ECB’s Lagarde: Europe Must Unlock Investment to Build Renewables-Based Energy System

21 October 2025

ECB’s Lagarde: Europe Must Unlock Investment to Build Renewables-Based Energy System
Christine Lagarde, president of the European Central Bank, at the ECB International Women’s Day 2025 event in Frankfurt on March 7, 2025. Photo by Adrian Petty/ECB under CC BY-NC-ND 2.0.

By David Barwick – FRANKFURT (Econostream) – European Central Bank President Christine Lagarde on Tuesday said that Europe must accelerate investment in renewables to secure affordable, sustainable and reliable energy and strengthen its long-term competitiveness.

Speaking at Norges Bank’s Climate Conference in Oslo, Lagarde said that Europe’s reliance on imported fossil fuels had proved unsustainable and that only a rapid shift to locally produced clean energy could deliver on all three policy goals of security, sustainability and affordability.

She said the energy crisis triggered by Russia’s war in Ukraine had shown the cost of dependence on gas imports and that surging prices had fed into record euro area inflation, forcing the ECB to implement its fastest monetary tightening cycle.

Lagarde noted that electricity prices in the EU remained about two and a half times higher than in the United States and gas prices nearly four times higher, weakening Europe’s competitive position.

She said that renewables offered a path to reverse that trend if policymakers acted decisively to remove investment bottlenecks. “The faster policymakers can create an environment in which such investment can flourish, the easier and less costly the transition will be,” she said.

The shift to renewables, Lagarde said, required large-scale investment in generation capacity, grids and storage, estimated by the European Commission at nearly €150 billion annually. Without faster progress, Europe would remain exposed to volatile fossil fuel prices and rising system costs.

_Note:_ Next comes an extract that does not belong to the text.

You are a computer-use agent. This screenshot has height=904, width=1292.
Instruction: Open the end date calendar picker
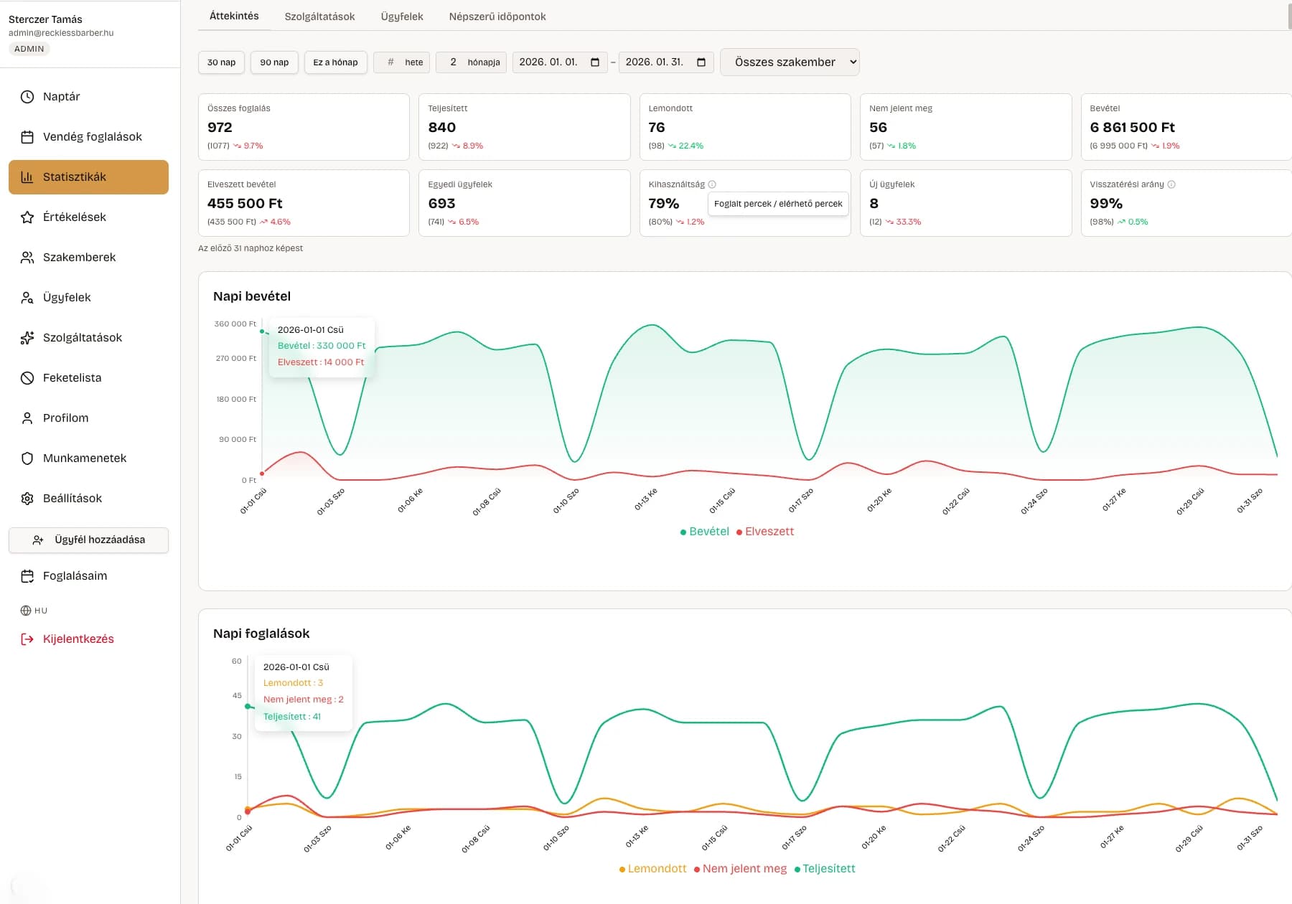coord(701,62)
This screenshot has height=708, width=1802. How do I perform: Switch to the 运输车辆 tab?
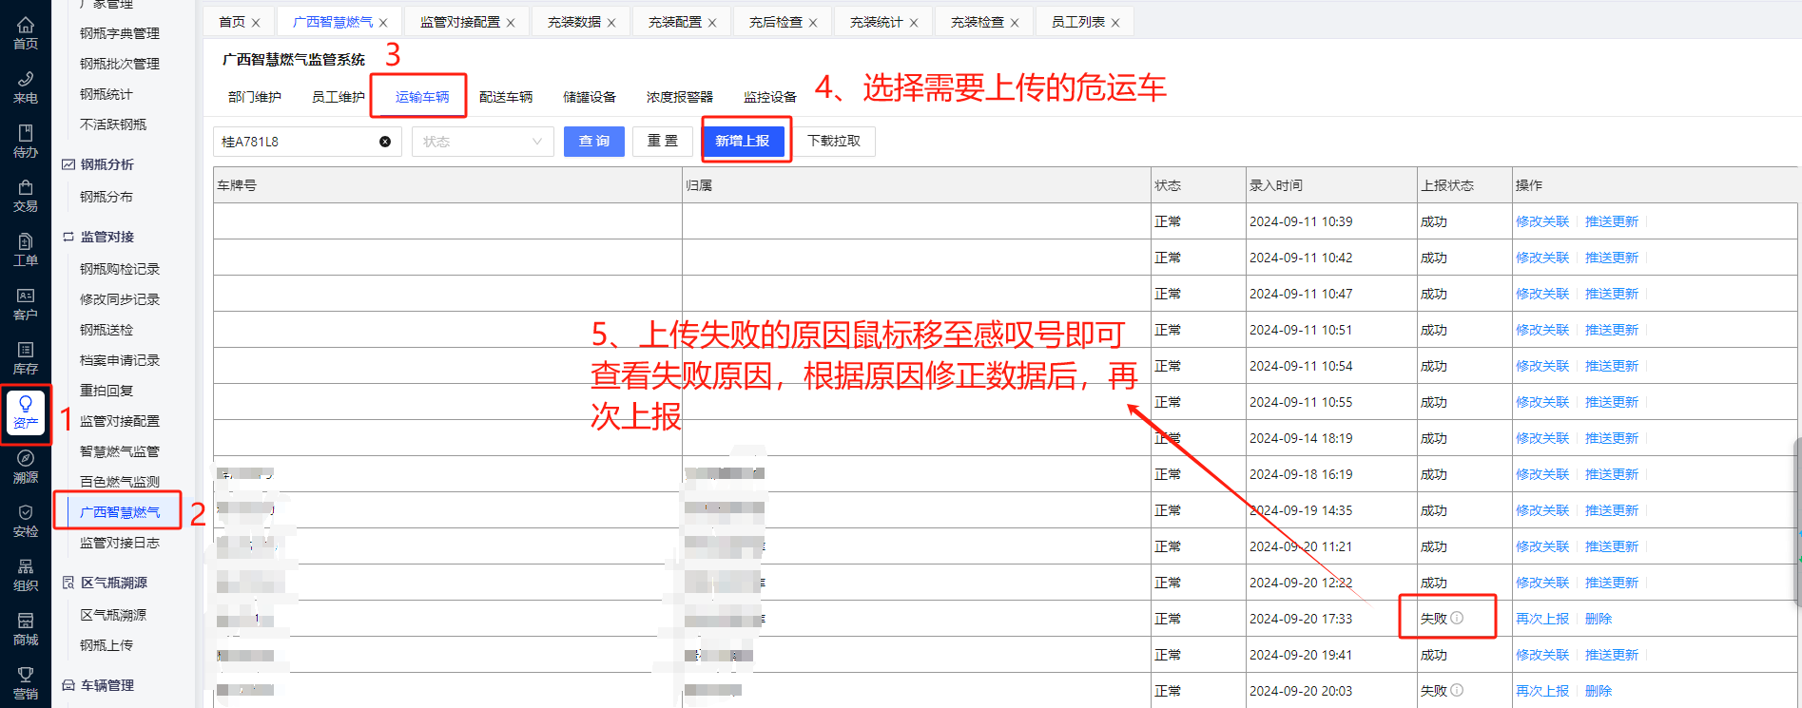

She said deeper integration of Europe’s energy markets and faster permitting procedures were needed to reduce costs and encourage cross-border investment. “Deeper energy market integration … would let countries share surplus electricity, smooth fluctuations from intermittent sources and use generation and grid capacity more efficiently,” she said.

Lagarde said the green transition would also depend on creating the right environment for financing, with much of the €1.2 trillion annual investment needed expected to come from the private sector. She urged further progress on capital markets union to channel Europe’s savings into productive green investment.

“Investors will not step forward if the green transition is clouded by uncertainty,” she said. Credibility depended on following through with climate commitments and maintaining stable carbon prices, she added.

Lagarde said that renewables could ultimately lower energy prices, noting that research suggested electricity prices could fall by more than a quarter by 2030 if Europe met its wind and solar targets.

She closed by calling for determination to complete the transition. “Europe must now decide,” she said. “Either we remain with an unsustainable and expensive status quo, or we create an environment that can unlock the investment needed for sustainable, secure and affordable energy.”